_WHAT TO DO_
Pull every line from the records that has the word "computer" in it.

_DATA EXCERPTS_

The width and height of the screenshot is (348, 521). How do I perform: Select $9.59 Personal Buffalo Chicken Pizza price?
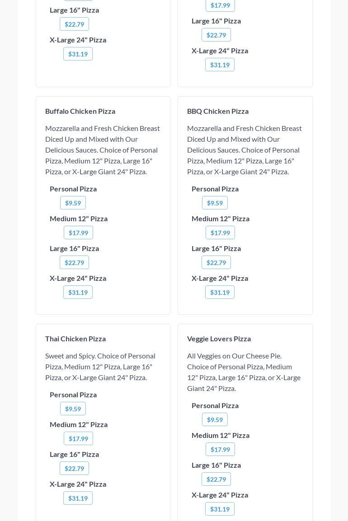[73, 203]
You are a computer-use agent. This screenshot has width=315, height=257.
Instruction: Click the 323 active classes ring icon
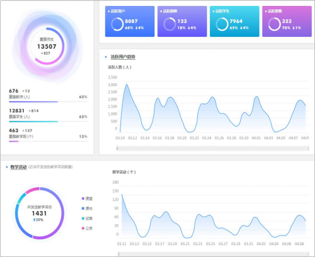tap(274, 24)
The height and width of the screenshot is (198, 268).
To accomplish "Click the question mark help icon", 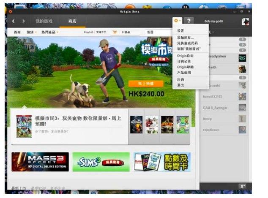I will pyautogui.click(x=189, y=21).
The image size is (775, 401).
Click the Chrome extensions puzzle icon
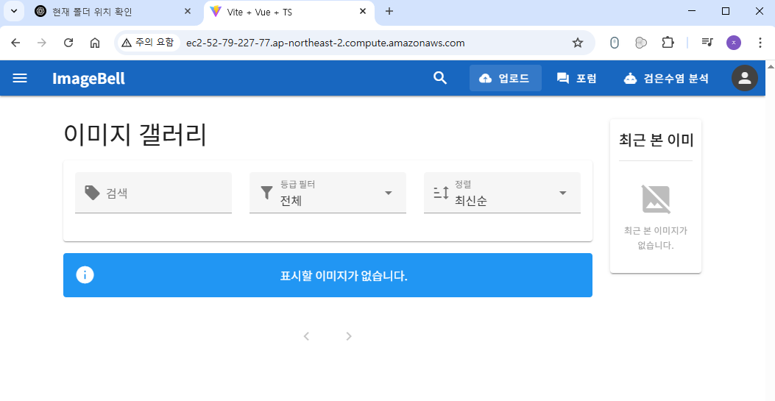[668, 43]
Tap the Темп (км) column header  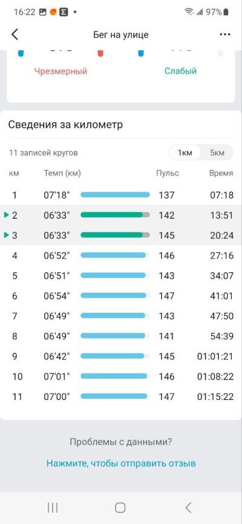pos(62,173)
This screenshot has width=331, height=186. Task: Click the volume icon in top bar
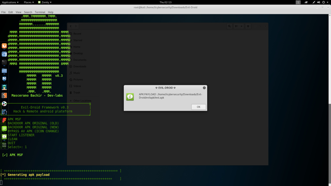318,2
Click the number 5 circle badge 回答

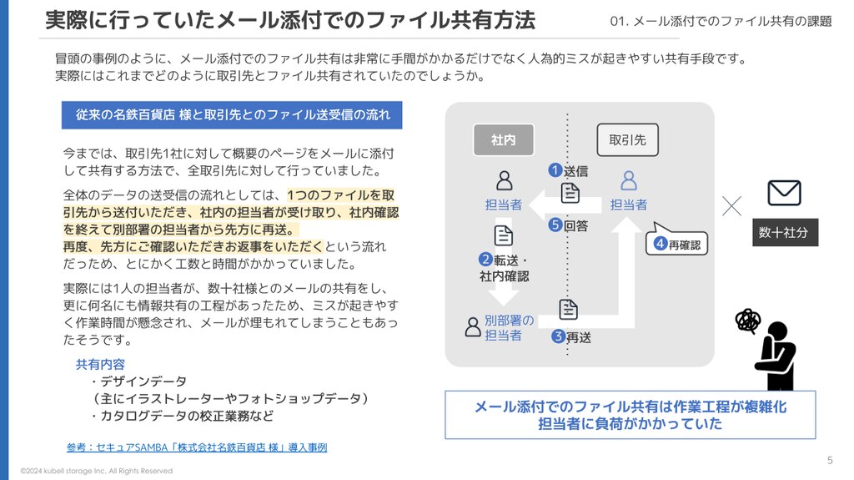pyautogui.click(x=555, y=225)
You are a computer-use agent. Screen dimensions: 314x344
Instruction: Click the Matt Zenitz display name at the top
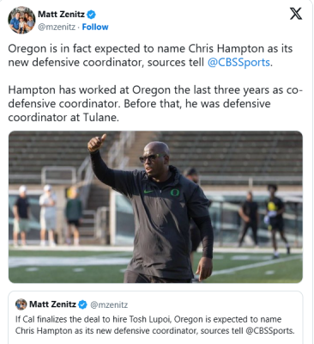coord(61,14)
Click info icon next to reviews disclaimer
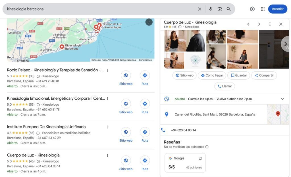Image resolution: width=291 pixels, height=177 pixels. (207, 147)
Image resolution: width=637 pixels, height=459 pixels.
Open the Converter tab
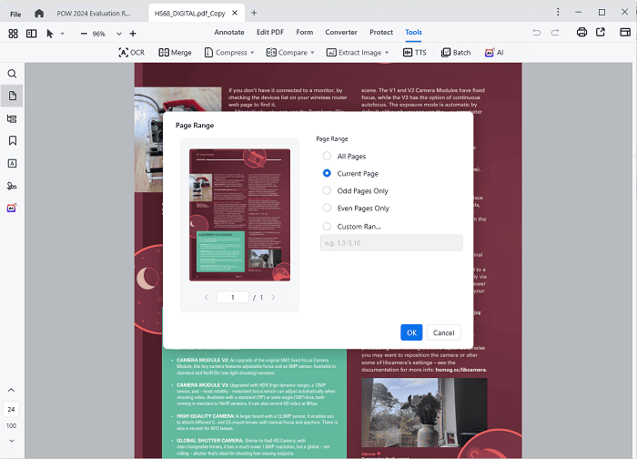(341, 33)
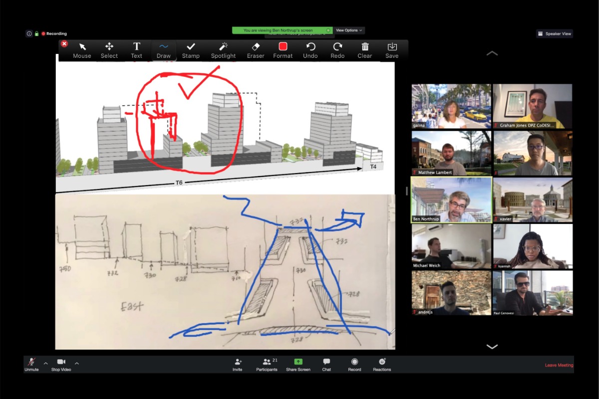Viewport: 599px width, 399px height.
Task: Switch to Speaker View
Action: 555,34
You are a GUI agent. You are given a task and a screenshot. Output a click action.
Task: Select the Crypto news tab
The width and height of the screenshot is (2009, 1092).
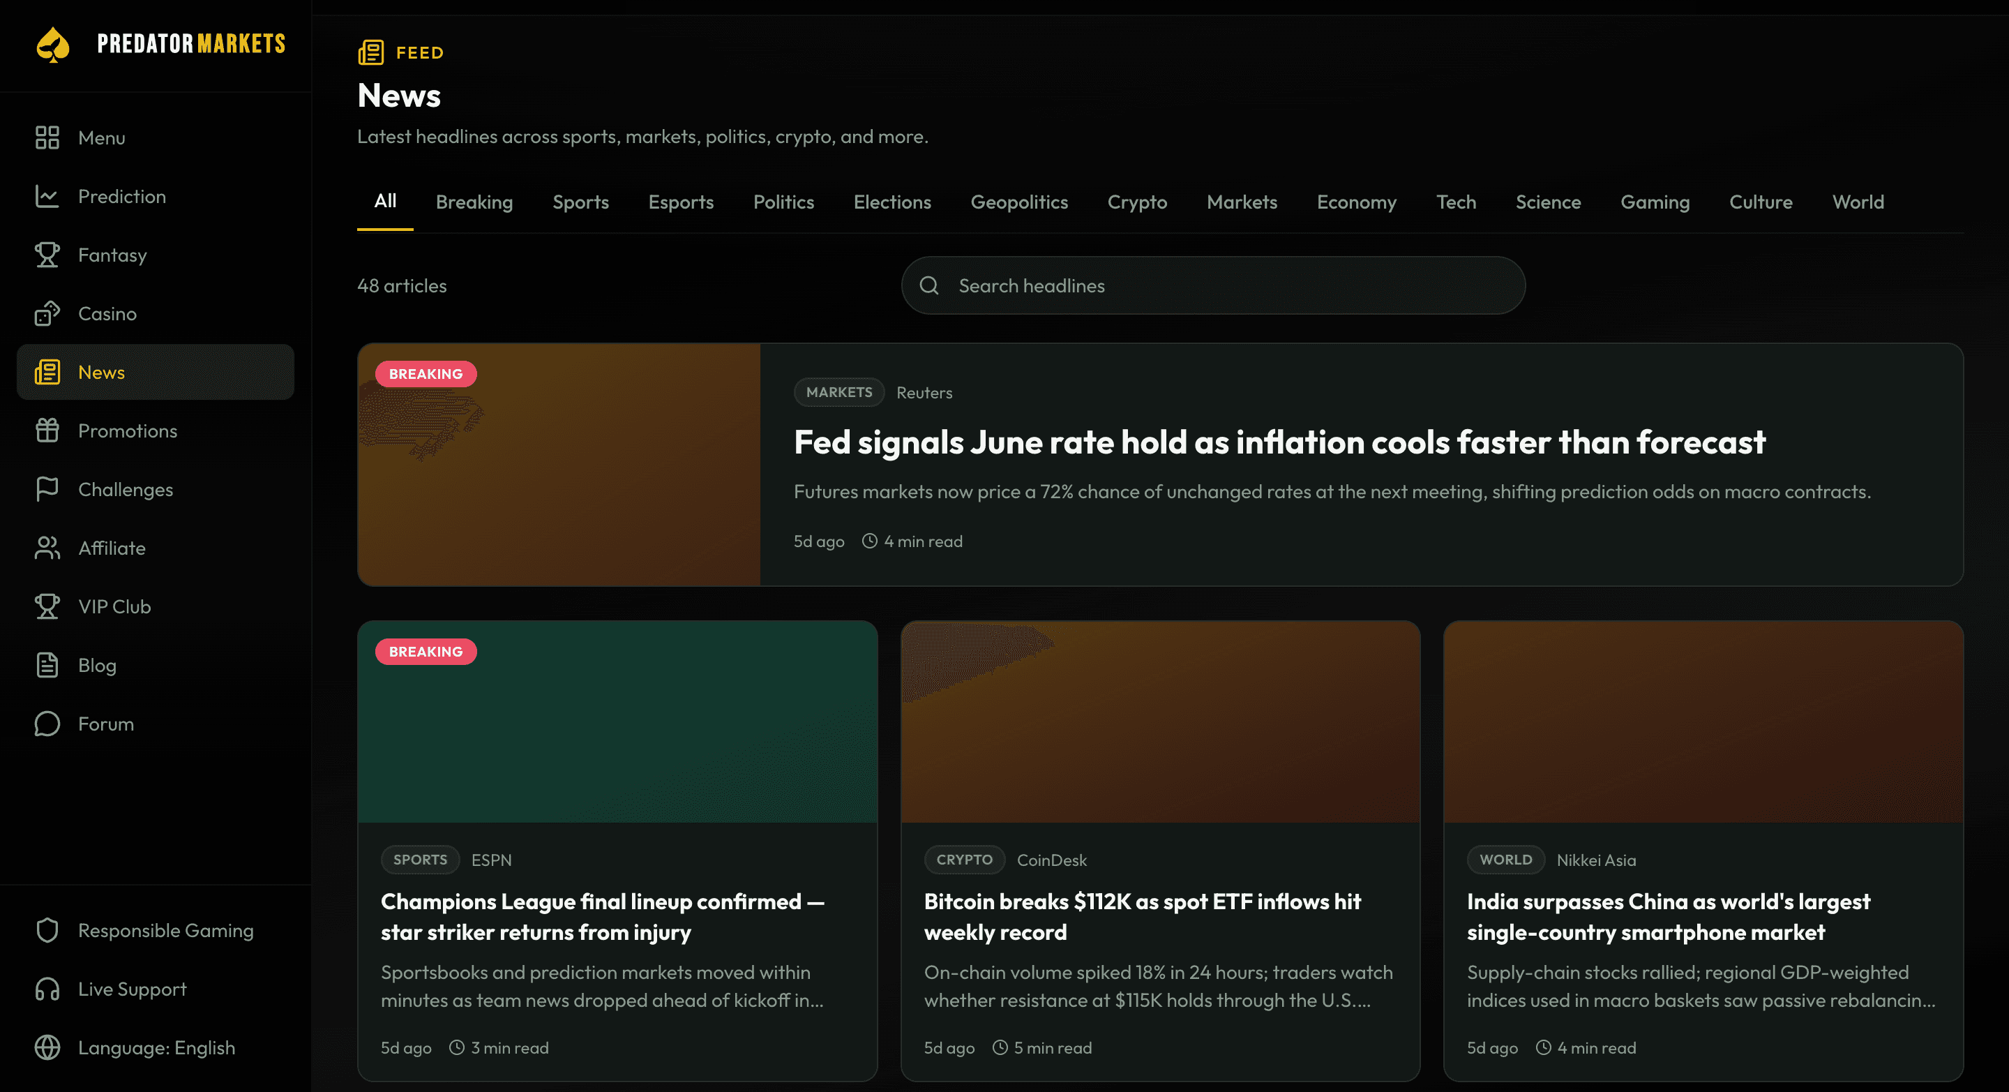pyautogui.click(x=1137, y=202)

_SOLUTION_
You are a computer-use agent. This screenshot has width=315, height=257.
You are a computer-use agent. Screen dimensions: 314x344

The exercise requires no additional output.